Solve the equation $|2x-1| -|x+5| = 3$

Question

Problem : Solve the equation $|2x-1| - |x+5| = 3$

In my attempt to solve the problem, I only manage to get one of the solutions.

Attempted Solution

$$\begin{equation} \begin{split} |x|-|y| & \leq |x-y| \\ \implies |2x-1| - |x+5| & \leq |(2x-1)-(x+5)| \\ \implies 3 &\leq |x-6| \\ \implies 3 &= |x-6| \\ \implies (x = 9) \ & \lor \ (x= 3 \ (\text{Reject})) \\ \implies x &= 9 \end{split} \end{equation} $$

However plugging the correct solution set to this equation is $x \in \{-\frac{7}{3}, 9\}$. Why does my attempted solution, not reach $-\frac{7}{3}$, as one of the possible solutions? Furthermore, how would you go about solving a problem of this nature?

Answer 1

Remember that $|x|=\begin{cases}x&\text{if}~x\geq 0\\ -x&\text{if}~x<0\end{cases}$

Now, we attempt to rewrite the original expression without absolute value signs. To do so, we ask ourselves when do we need to change the sign for each?
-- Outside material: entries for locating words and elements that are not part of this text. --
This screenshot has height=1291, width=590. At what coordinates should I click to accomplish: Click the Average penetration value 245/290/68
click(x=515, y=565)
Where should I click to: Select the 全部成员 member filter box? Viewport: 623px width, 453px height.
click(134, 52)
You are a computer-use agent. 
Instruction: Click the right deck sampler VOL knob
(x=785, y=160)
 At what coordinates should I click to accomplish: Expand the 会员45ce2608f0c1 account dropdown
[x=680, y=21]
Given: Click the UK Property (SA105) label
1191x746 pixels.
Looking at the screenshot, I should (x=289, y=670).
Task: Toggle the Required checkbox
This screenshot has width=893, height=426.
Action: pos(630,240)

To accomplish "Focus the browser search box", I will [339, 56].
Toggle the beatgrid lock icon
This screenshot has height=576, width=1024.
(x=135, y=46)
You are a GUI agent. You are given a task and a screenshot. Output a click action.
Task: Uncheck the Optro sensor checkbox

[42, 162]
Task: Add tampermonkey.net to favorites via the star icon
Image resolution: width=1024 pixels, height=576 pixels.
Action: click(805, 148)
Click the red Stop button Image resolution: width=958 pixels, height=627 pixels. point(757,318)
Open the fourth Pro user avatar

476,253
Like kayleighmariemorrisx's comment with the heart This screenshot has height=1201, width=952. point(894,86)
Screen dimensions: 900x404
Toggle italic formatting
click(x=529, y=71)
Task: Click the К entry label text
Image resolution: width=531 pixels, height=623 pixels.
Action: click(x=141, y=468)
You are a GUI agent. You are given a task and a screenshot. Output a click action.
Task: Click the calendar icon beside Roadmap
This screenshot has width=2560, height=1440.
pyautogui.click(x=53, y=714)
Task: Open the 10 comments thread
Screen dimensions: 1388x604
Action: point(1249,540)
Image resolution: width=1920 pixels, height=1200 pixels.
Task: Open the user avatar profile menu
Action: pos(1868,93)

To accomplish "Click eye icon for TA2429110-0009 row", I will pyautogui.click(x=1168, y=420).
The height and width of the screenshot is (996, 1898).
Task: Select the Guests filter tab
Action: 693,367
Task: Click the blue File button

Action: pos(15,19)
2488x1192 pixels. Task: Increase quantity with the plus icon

On what regions will we need to change the sign of $|2x-1|$? The sign of $|x+5|$?

$2x-1<0$ when $x<\frac{1}{2}$.

$x+5<0$ when $x<-5$

We see then that the expression can be written without absolute value signs if broken into the following three regions: case 1:$x<-5$, case 2: $-5\leq x<\frac{1}{2}$, and case 3: $\frac{1}{2}\leq x$

$|2x-1|-|x+5| = \begin{cases} -(2x-1)-(-(x+5))&\text{when}~x<-5\\ -(2x-1)-(x+5)&\text{when}~-5\leq x<\frac{1}{2}\\ (2x-1)-(x+5)&\text{when}~\frac{1}{2}\leq x\end{cases}$

Setting each of these equal to three and solving for $x$ individually, and then checking that such a value for $x$ lies within its respective region will finish the problem.

Answer 2

Because $|2x-1|-|x+5|$ is also $\leq |(x+5) - (2x-1)|$. (Multiplying through by $-1$ doesn't change the absolute value...)

The generic method is this:

• $x+5$ is nonnegative for $x \geq -5$ and negative for $x < -5$.
• $2x-1$ is nonnegative for $x \geq 1/2$ and negative for $x < 1/2$.
• On the interval $(-\infty,-5)$, both are negative, so we solve $$ |2x-1|-|x+5| = -(2x-1)--(x+5) = -x + 6 = 3 \text{,} $$ so $x = 3$, but this is not in $(-\infty, -5)$, so we reject it.
• On the interval $[-5,1/2)$, we solve $$ |2x-1|-|x+5| = -(2x-1)-(x+5) = -3x - 4 = 3 \text{,} $$ so $x = -7/3$, which is in $[-5,1/2)$.
• On the interval $[1/2,\infty)$, we solve $$ |2x-1|-|x+5| = (2x-1)-(x+5) = x - 6 = 3 \text{,} $$ so $x = 9$, which is in $[1/2,\infty)$.

So the solution set is $\{-7/3,9\}$.

Answer 3

The expressions $2x-1$ and $x+5$ can take on positive, zero, and negative values.

You considered the case for which both expressions were positive.

If $-5 < x < 1/2$, then one is positive and one is negative, so your equation for those values of $x$ becomes:

$$(1-2x) - (x+5) = 3$$

If $x < -5$ then both expressions are negative and you have

$$(1-2x) - (-x -5) = 3$$

This equation doesn't produce a valid solution, because even though $x=3$ solves the equation, it's not less than $-5$.

The equation above, though, has $x = -7/3$ as a solution, and as it's between $1/2$ and $-5$, it also solve the original equation.